Problem description: Reproduce every line of the following data without any changes.

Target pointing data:
--- Start ---

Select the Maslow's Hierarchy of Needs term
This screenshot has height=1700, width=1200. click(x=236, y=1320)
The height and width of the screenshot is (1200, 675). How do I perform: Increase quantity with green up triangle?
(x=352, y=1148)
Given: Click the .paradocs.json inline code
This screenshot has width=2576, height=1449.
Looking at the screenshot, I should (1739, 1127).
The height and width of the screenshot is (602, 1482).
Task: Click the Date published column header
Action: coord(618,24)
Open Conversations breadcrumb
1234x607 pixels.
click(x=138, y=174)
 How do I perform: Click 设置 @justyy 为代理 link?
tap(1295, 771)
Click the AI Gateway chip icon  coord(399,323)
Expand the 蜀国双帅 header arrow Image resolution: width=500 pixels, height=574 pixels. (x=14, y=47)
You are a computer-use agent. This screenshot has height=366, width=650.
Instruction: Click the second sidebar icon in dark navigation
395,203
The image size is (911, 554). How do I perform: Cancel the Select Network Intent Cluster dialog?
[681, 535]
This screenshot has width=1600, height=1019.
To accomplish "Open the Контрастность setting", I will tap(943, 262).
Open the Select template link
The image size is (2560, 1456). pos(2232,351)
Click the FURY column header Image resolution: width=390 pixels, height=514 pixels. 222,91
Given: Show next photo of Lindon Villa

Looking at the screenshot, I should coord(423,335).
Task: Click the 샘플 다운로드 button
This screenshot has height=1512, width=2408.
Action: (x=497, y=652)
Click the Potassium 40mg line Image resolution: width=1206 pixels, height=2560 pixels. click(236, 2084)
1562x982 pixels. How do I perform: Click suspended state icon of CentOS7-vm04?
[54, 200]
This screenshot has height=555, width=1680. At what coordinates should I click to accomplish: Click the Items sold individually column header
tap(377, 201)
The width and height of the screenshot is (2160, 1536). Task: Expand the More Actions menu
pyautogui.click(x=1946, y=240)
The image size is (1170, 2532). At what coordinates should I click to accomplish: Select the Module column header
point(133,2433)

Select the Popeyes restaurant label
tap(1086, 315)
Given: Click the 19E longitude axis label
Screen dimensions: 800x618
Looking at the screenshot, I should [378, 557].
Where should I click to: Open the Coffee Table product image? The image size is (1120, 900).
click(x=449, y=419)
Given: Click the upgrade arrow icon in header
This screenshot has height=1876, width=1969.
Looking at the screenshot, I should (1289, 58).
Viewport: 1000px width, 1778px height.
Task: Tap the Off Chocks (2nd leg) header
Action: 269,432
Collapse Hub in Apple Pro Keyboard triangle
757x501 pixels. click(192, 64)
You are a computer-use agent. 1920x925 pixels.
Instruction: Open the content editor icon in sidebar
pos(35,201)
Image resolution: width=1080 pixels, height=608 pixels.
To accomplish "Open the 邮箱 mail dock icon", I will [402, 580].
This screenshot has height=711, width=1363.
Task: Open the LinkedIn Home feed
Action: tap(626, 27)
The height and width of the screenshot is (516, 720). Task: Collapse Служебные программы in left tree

--- End ---

Solution for this exercise:
Select the Maslow's Hierarchy of Needs term
This screenshot has height=1700, width=1200. click(x=236, y=1320)
The height and width of the screenshot is (1200, 675). How do I perform: Increase quantity with green up triangle?
(x=352, y=1148)
Given: Click the .paradocs.json inline code
This screenshot has width=2576, height=1449.
Looking at the screenshot, I should (1739, 1127).
The height and width of the screenshot is (602, 1482).
Task: Click the Date published column header
Action: coord(618,24)
Open Conversations breadcrumb
1234x607 pixels.
click(x=138, y=174)
 How do I perform: Click 设置 @justyy 为代理 link?
tap(1295, 771)
Click the AI Gateway chip icon  coord(399,323)
Expand the 蜀国双帅 header arrow Image resolution: width=500 pixels, height=574 pixels. (x=14, y=47)
You are a computer-use agent. This screenshot has height=366, width=650.
Instruction: Click the second sidebar icon in dark navigation
395,203
The image size is (911, 554). How do I perform: Cancel the Select Network Intent Cluster dialog?
[681, 535]
This screenshot has width=1600, height=1019.
To accomplish "Open the Контрастность setting", I will tap(943, 262).
Open the Select template link
The image size is (2560, 1456). pos(2232,351)
Click the FURY column header Image resolution: width=390 pixels, height=514 pixels. 222,91
Given: Show next photo of Lindon Villa

Looking at the screenshot, I should coord(423,335).
Task: Click the 샘플 다운로드 button
This screenshot has height=1512, width=2408.
Action: (x=497, y=652)
Click the Potassium 40mg line Image resolution: width=1206 pixels, height=2560 pixels. click(236, 2084)
1562x982 pixels. How do I perform: Click suspended state icon of CentOS7-vm04?
[54, 200]
This screenshot has height=555, width=1680. At what coordinates should I click to accomplish: Click the Items sold individually column header
tap(377, 201)
The width and height of the screenshot is (2160, 1536). Task: Expand the More Actions menu
pyautogui.click(x=1946, y=240)
The image size is (1170, 2532). At what coordinates should I click to accomplish: Select the Module column header
point(133,2433)

Select the Popeyes restaurant label
tap(1086, 315)
Given: Click the 19E longitude axis label
Screen dimensions: 800x618
Looking at the screenshot, I should [378, 557].
Where should I click to: Open the Coffee Table product image? The image size is (1120, 900).
click(x=449, y=419)
Given: Click the upgrade arrow icon in header
This screenshot has height=1876, width=1969.
Looking at the screenshot, I should (1289, 58).
Viewport: 1000px width, 1778px height.
Task: Tap the Off Chocks (2nd leg) header
Action: 269,432
Collapse Hub in Apple Pro Keyboard triangle
757x501 pixels. click(192, 64)
You are a computer-use agent. 1920x925 pixels.
Instruction: Open the content editor icon in sidebar
pos(35,201)
Image resolution: width=1080 pixels, height=608 pixels.
To accomplish "Open the 邮箱 mail dock icon", I will [402, 580].
This screenshot has height=711, width=1363.
Task: Open the LinkedIn Home feed
Action: tap(626, 27)
The height and width of the screenshot is (516, 720). Task: Collapse Служебные программы in left tree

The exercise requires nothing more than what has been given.